## REQUIRED WORK
Please retype the part of the listing that opens with the line containing "This screenshot has height=770, width=700." and closes with the line containing "coord(1886,1059)", including both of those lines, with no changes.

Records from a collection

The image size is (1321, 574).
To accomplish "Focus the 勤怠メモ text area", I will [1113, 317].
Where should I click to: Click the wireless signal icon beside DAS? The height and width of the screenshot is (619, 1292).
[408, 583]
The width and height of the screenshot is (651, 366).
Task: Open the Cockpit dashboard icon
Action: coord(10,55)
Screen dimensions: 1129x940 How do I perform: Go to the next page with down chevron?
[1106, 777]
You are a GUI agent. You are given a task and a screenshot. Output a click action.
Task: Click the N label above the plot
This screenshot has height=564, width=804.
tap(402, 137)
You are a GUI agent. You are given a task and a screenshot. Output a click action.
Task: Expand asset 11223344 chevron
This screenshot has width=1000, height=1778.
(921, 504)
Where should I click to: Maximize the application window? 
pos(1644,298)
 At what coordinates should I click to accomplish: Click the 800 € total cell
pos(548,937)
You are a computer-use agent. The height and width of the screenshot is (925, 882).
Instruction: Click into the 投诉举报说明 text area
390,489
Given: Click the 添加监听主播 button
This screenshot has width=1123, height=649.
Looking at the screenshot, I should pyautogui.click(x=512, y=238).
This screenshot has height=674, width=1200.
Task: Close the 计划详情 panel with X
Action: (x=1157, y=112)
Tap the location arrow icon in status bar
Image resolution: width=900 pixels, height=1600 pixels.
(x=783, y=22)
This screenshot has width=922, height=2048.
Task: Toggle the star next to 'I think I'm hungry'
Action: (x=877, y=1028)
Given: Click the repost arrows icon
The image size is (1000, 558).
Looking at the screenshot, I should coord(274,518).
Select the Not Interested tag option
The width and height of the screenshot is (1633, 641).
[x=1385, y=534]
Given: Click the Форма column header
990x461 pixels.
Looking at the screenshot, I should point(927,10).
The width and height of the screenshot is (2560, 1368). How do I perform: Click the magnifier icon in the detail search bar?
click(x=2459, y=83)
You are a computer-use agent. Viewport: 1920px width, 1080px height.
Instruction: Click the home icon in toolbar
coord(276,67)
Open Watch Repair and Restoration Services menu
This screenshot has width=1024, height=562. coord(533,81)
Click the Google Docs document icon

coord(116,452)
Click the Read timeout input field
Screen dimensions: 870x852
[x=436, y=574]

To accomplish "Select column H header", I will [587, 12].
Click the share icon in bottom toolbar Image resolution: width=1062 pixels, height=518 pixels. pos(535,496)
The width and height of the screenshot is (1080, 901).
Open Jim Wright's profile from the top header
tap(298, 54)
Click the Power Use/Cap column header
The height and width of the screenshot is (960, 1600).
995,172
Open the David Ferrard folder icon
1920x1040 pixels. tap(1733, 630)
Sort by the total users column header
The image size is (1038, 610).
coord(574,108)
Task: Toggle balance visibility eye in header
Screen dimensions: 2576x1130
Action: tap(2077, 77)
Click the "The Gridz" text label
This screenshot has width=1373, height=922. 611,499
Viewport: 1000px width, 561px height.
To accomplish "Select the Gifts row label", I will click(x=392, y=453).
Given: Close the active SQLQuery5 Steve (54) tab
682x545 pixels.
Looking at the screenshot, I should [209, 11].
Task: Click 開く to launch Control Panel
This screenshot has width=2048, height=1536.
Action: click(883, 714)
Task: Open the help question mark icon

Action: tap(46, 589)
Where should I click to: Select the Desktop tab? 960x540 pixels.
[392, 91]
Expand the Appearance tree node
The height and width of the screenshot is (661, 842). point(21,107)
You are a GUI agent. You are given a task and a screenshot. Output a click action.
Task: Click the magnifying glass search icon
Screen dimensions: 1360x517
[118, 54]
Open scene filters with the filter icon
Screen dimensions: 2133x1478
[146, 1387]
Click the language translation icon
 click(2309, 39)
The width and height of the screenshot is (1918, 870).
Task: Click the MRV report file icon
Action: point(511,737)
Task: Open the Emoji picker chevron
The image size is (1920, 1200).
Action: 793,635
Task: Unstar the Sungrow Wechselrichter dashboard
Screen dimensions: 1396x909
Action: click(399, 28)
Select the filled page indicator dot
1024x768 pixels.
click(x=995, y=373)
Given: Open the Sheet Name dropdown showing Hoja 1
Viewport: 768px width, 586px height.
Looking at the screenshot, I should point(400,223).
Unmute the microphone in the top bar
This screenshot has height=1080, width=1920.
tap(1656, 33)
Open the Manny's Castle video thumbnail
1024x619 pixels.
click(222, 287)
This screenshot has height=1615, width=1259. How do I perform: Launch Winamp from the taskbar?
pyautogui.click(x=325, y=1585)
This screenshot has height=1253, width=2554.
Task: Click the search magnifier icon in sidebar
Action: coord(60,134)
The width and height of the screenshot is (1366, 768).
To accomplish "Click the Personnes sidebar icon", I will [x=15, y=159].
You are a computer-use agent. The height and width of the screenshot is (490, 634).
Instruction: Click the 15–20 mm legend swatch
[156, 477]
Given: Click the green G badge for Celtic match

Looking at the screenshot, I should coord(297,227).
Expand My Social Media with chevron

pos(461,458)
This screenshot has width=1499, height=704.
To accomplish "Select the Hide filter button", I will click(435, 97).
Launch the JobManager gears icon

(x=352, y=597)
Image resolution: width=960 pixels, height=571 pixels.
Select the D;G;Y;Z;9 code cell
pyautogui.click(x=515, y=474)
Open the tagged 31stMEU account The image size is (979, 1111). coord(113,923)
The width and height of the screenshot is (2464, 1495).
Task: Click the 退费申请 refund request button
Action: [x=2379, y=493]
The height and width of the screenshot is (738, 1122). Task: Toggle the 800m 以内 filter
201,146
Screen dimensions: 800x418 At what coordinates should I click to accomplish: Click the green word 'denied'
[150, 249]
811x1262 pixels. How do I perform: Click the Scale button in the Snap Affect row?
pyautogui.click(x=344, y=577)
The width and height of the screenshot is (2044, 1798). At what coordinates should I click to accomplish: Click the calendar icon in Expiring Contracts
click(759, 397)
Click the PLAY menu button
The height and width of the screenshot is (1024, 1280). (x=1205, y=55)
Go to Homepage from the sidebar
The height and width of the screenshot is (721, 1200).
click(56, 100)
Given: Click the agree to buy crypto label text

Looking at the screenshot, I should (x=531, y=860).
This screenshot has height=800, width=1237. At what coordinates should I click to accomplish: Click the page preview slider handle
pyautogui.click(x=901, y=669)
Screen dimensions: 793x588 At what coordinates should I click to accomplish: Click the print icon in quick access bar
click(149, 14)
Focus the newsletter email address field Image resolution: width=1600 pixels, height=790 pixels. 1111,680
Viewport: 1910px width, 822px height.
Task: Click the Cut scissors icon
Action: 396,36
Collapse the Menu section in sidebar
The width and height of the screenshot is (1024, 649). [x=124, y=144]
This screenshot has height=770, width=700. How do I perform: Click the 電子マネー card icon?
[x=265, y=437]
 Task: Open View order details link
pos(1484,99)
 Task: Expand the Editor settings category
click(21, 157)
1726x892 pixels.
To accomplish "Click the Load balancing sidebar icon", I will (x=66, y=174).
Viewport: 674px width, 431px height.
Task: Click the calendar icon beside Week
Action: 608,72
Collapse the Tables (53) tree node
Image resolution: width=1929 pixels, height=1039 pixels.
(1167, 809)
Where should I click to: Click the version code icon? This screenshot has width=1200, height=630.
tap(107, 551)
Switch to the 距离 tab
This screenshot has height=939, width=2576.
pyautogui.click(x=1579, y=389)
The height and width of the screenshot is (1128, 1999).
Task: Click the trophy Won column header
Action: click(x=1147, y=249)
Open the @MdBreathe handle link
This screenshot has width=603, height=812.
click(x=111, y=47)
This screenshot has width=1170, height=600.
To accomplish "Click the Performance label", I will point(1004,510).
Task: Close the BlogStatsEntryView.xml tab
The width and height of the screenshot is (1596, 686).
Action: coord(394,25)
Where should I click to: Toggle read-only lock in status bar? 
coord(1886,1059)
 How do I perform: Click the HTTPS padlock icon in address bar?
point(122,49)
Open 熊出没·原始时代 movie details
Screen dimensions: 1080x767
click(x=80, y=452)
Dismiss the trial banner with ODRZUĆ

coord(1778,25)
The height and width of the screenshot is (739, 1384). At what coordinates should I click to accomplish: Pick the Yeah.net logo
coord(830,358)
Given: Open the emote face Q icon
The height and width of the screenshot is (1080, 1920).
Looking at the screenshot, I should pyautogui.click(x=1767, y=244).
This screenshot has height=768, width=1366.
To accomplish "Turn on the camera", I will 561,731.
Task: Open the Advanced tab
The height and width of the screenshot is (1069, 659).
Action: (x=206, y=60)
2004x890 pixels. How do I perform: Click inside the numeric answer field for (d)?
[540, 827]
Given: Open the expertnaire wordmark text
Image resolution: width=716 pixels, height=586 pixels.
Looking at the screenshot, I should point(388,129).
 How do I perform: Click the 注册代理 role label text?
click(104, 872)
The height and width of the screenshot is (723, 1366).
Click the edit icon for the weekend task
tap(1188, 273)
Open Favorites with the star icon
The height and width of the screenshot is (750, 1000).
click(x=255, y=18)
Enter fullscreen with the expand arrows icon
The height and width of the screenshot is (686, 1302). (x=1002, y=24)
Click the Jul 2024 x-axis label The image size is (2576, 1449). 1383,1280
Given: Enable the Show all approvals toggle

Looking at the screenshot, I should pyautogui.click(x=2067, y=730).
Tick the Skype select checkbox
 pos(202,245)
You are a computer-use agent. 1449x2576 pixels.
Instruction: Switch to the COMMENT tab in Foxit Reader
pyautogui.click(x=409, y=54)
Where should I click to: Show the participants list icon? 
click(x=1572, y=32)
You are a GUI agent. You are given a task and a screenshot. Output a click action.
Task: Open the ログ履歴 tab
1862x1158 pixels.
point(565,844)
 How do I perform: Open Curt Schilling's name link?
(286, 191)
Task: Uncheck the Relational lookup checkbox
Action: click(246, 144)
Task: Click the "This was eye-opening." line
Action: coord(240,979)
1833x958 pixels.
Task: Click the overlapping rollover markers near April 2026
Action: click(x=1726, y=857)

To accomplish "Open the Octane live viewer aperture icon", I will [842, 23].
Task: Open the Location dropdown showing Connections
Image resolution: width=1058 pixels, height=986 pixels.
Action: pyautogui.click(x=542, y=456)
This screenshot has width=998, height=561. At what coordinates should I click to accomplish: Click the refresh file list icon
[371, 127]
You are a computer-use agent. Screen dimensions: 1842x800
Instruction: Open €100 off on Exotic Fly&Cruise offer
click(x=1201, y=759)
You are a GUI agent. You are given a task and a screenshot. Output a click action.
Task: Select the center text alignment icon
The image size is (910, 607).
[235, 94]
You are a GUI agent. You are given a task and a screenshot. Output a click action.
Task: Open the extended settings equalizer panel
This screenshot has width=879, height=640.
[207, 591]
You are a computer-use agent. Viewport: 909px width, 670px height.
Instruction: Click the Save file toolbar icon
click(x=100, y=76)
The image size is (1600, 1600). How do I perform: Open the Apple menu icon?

## COMPLETED TASK
This screenshot has height=770, width=700. How do I perform: Click the 電子マネー card icon?
[x=265, y=437]
 Task: Open View order details link
pos(1484,99)
 Task: Expand the Editor settings category
click(21, 157)
1726x892 pixels.
To accomplish "Click the Load balancing sidebar icon", I will (x=66, y=174).
Viewport: 674px width, 431px height.
Task: Click the calendar icon beside Week
Action: 608,72
Collapse the Tables (53) tree node
Image resolution: width=1929 pixels, height=1039 pixels.
(1167, 809)
Where should I click to: Click the version code icon? This screenshot has width=1200, height=630.
tap(107, 551)
Switch to the 距离 tab
This screenshot has height=939, width=2576.
pyautogui.click(x=1579, y=389)
The height and width of the screenshot is (1128, 1999).
Task: Click the trophy Won column header
Action: click(x=1147, y=249)
Open the @MdBreathe handle link
This screenshot has width=603, height=812.
click(x=111, y=47)
This screenshot has width=1170, height=600.
To accomplish "Click the Performance label", I will point(1004,510).
Task: Close the BlogStatsEntryView.xml tab
The width and height of the screenshot is (1596, 686).
Action: coord(394,25)
Where should I click to: Toggle read-only lock in status bar? 
coord(1886,1059)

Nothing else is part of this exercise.